"""
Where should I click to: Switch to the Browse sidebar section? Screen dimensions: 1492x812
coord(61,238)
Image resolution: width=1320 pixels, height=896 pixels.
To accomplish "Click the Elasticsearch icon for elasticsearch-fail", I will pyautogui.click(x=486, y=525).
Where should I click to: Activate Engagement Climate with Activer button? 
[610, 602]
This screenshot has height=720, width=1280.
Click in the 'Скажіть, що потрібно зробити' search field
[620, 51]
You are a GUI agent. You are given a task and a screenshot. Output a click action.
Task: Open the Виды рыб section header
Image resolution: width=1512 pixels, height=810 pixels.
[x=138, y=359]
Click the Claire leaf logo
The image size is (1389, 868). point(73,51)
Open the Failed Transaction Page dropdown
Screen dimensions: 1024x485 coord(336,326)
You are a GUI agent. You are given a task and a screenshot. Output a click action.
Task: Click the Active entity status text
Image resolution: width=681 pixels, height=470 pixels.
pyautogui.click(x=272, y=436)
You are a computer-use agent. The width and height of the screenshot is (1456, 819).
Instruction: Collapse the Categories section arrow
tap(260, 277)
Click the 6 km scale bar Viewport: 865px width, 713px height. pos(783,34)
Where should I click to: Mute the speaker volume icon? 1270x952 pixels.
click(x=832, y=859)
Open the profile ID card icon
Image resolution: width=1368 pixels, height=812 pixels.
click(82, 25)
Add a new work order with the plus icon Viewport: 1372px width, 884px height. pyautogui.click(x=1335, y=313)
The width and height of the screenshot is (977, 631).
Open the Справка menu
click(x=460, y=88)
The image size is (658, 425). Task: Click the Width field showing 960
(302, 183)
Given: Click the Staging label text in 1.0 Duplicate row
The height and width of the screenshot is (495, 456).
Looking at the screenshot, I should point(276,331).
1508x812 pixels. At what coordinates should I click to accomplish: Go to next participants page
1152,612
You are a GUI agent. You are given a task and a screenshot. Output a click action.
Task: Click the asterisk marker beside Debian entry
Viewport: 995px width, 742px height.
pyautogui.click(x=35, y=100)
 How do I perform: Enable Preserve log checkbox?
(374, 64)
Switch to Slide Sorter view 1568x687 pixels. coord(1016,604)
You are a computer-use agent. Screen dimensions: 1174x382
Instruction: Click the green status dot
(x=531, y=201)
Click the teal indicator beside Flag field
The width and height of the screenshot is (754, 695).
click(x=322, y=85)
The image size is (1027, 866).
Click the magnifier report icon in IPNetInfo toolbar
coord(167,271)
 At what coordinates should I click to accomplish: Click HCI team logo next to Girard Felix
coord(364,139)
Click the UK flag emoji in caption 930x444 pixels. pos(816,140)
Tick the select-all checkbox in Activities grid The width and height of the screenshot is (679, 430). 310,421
"""
**What you have to do:** Put every line of the records above into a Markdown table with two columns, No. and Text, numbering the rows in order and leaving out any blank lines.

**Task answer:**
| No. | Text |
|---|---|
| 1 | Where should I click to: Switch to the Browse sidebar section? Screen dimensions: 1492x812 |
| 2 | coord(61,238) |
| 3 | Image resolution: width=1320 pixels, height=896 pixels. |
| 4 | To accomplish "Click the Elasticsearch icon for elasticsearch-fail", I will pyautogui.click(x=486, y=525). |
| 5 | Where should I click to: Activate Engagement Climate with Activer button?  |
| 6 | [610, 602] |
| 7 | This screenshot has height=720, width=1280. |
| 8 | Click in the 'Скажіть, що потрібно зробити' search field |
| 9 | [620, 51] |
| 10 | You are a GUI agent. You are given a task and a screenshot. Output a click action. |
| 11 | Task: Open the Виды рыб section header |
| 12 | Image resolution: width=1512 pixels, height=810 pixels. |
| 13 | [x=138, y=359] |
| 14 | Click the Claire leaf logo |
| 15 | The image size is (1389, 868). point(73,51) |
| 16 | Open the Failed Transaction Page dropdown |
| 17 | Screen dimensions: 1024x485 coord(336,326) |
| 18 | You are a GUI agent. You are given a task and a screenshot. Output a click action. |
| 19 | Task: Click the Active entity status text |
| 20 | Image resolution: width=681 pixels, height=470 pixels. |
| 21 | pyautogui.click(x=272, y=436) |
| 22 | You are a computer-use agent. The width and height of the screenshot is (1456, 819). |
| 23 | Instruction: Collapse the Categories section arrow |
| 24 | tap(260, 277) |
| 25 | Click the 6 km scale bar Viewport: 865px width, 713px height. pos(783,34) |
| 26 | Where should I click to: Mute the speaker volume icon? 1270x952 pixels. |
| 27 | click(x=832, y=859) |
| 28 | Open the profile ID card icon |
| 29 | Image resolution: width=1368 pixels, height=812 pixels. |
| 30 | click(82, 25) |
| 31 | Add a new work order with the plus icon Viewport: 1372px width, 884px height. pyautogui.click(x=1335, y=313) |
| 32 | The width and height of the screenshot is (977, 631). |
| 33 | Open the Справка menu |
| 34 | click(x=460, y=88) |
| 35 | The image size is (658, 425). Task: Click the Width field showing 960 |
| 36 | (302, 183) |
| 37 | Given: Click the Staging label text in 1.0 Duplicate row |
| 38 | The height and width of the screenshot is (495, 456). |
| 39 | Looking at the screenshot, I should point(276,331). |
| 40 | 1508x812 pixels. At what coordinates should I click to accomplish: Go to next participants page |
| 41 | 1152,612 |
| 42 | You are a GUI agent. You are given a task and a screenshot. Output a click action. |
| 43 | Task: Click the asterisk marker beside Debian entry |
| 44 | Viewport: 995px width, 742px height. |
| 45 | pyautogui.click(x=35, y=100) |
| 46 |  How do I perform: Enable Preserve log checkbox? |
| 47 | (374, 64) |
| 48 | Switch to Slide Sorter view 1568x687 pixels. coord(1016,604) |
| 49 | You are a computer-use agent. Screen dimensions: 1174x382 |
| 50 | Instruction: Click the green status dot |
| 51 | (x=531, y=201) |
| 52 | Click the teal indicator beside Flag field |
| 53 | The width and height of the screenshot is (754, 695). |
| 54 | click(x=322, y=85) |
| 55 | The image size is (1027, 866). |
| 56 | Click the magnifier report icon in IPNetInfo toolbar |
| 57 | coord(167,271) |
| 58 |  At what coordinates should I click to accomplish: Click HCI team logo next to Girard Felix |
| 59 | coord(364,139) |
| 60 | Click the UK flag emoji in caption 930x444 pixels. pos(816,140) |
| 61 | Tick the select-all checkbox in Activities grid The width and height of the screenshot is (679, 430). 310,421 |